I have a friend who is Sufi. She tells me that Sufi's frequently talk about God as Love, Lover and Beloved. This is interesting to me. Certainly Christianity talks about God as a force of Love, and certainly a sense of Beloved. But the idea of God as Lover seemed new.
In my 20's I grappled with questions of "what Gender is God?" and tried on what was the experience of tuning into Goddess. While this did seem to tap into slightly different aspects of the Divine, in the end I came down on the feeling that the Divine is genderless or as we would say now nonbinary. During that time I was working out what to call God. In a particular episode I heard the words of the Cris Williamson song: Song of the Soul. This is a song which had played in the background of my life without my putting particular attention on it. So I would hear this part:
Love of my life
I am crying
I am not dying
I am dancing
Dancing along in the madness
There is no sadness
Only a song of the soul
And we'll sing this song
Why don't you sing along?
and in my minds eye I thought it was a song about a human lover: "love of my life" But suddenly one day as I listened more closely I caught the first line:
Open mine eyes
That I may see
Glimpses of truth
Thou hast for me
Open mine eyes
Illumine me
Spirit divine
and I could finally see that this was a song about Spirit Divine - but also about God as Lover, as Partner, and in a dramatic turn then all of the names I had played with as the right name for "God" played in my head to the beautiful melody of this song, Song of the Soul, profoundly making the point that all of them are names for God.

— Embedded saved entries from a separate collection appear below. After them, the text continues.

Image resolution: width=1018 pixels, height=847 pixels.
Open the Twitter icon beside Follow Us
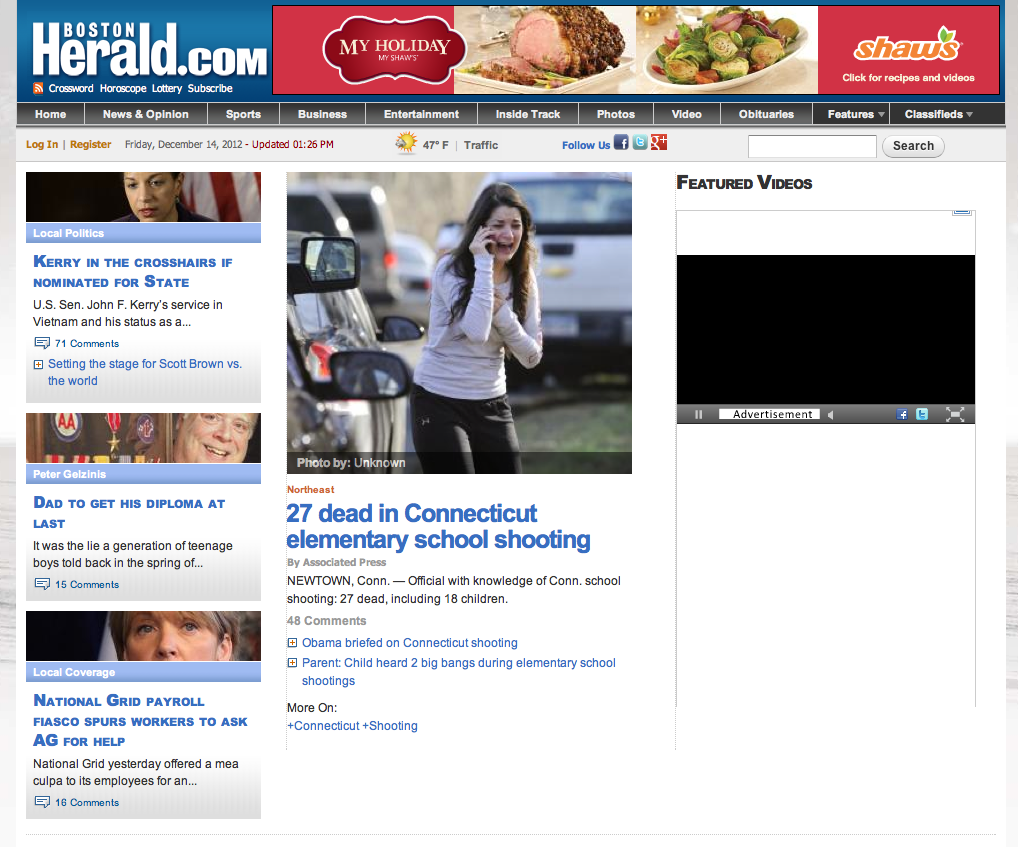[640, 143]
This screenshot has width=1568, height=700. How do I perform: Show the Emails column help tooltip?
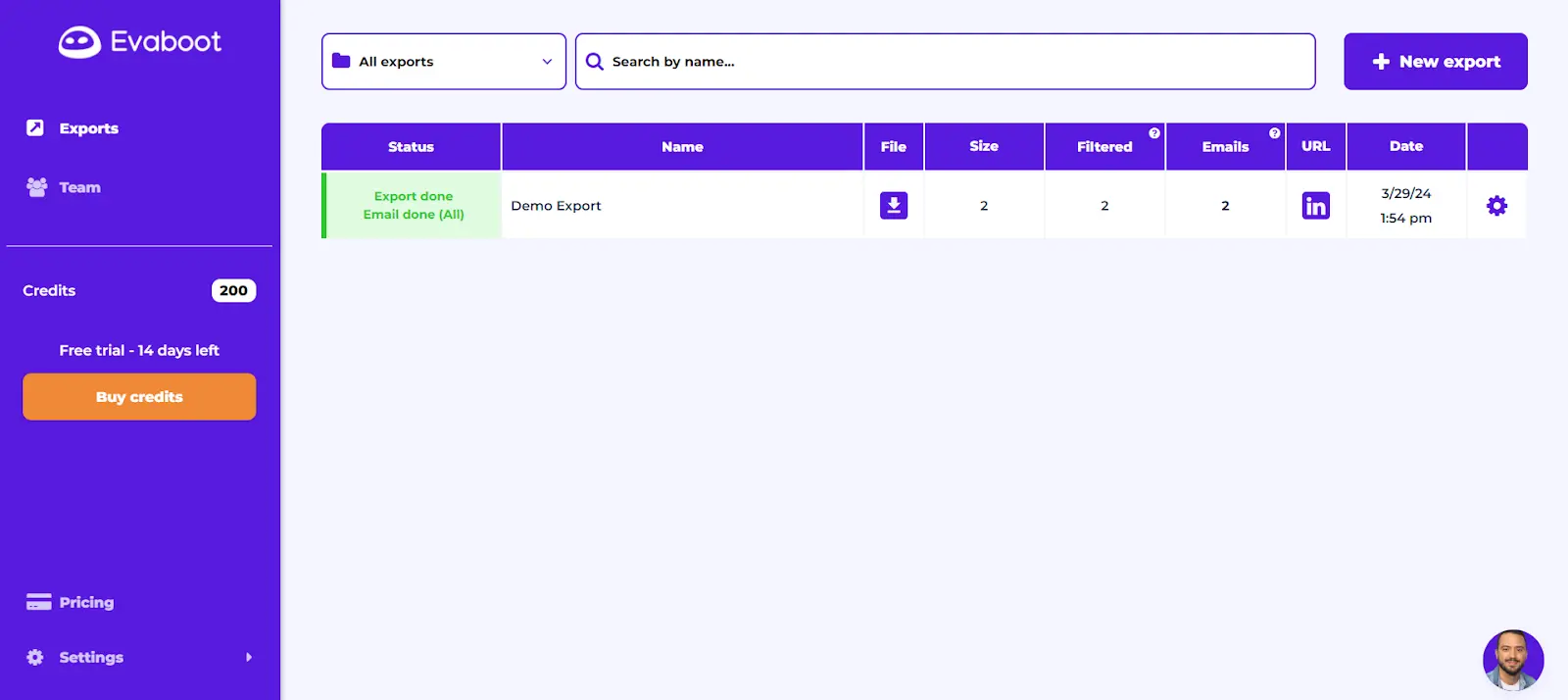click(1274, 133)
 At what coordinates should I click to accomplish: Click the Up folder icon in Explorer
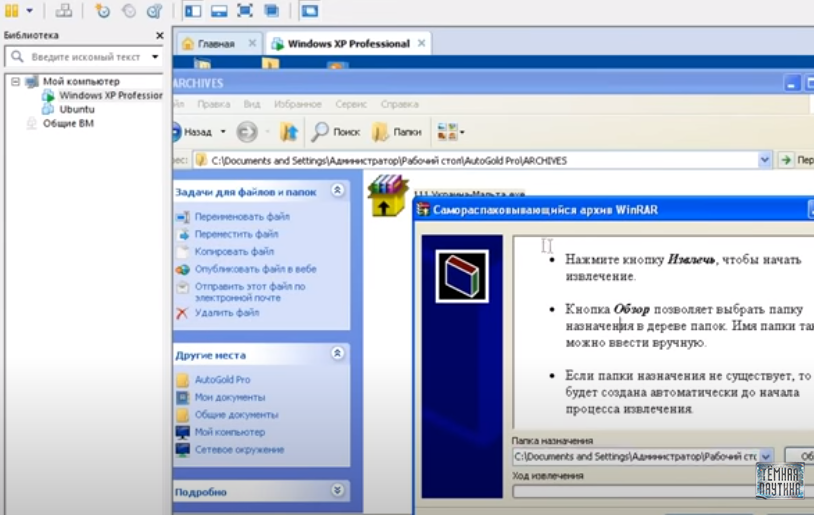click(289, 132)
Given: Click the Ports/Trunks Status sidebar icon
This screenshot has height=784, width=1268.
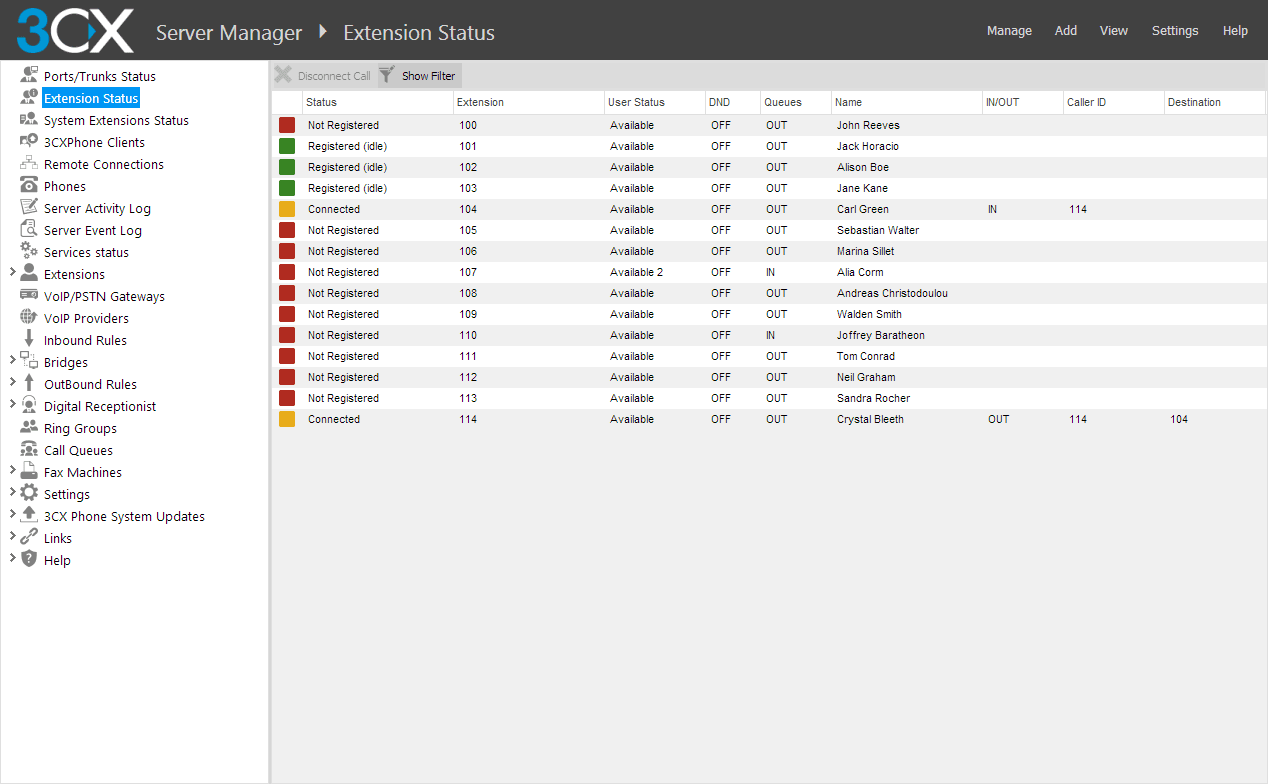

So as my Sufi friend tells me that they think of God as Lover, I realize this does open a new energy for me around the Holy One. Many of the Christian descriptions of God are of a parental God or "Lord" a sort of powerful ruler. While Jesus calls god Aba, there is not God as Mother (Only Mother Mary) and there is certainly not words or frames for god as partner, friend or lover. This is a kind of intimacy that Christianity does not suggest. It is however an exciting set of possibilities. It suggests a more tender approach from God, and a much closer in relationship - not a God that is "in the Sky" or otherwise far away but one that is right there at ones side. And put next to the word Beloved, it also suggests a sort of reciprocal loving and adoration. I think I will be living into this idea for a while.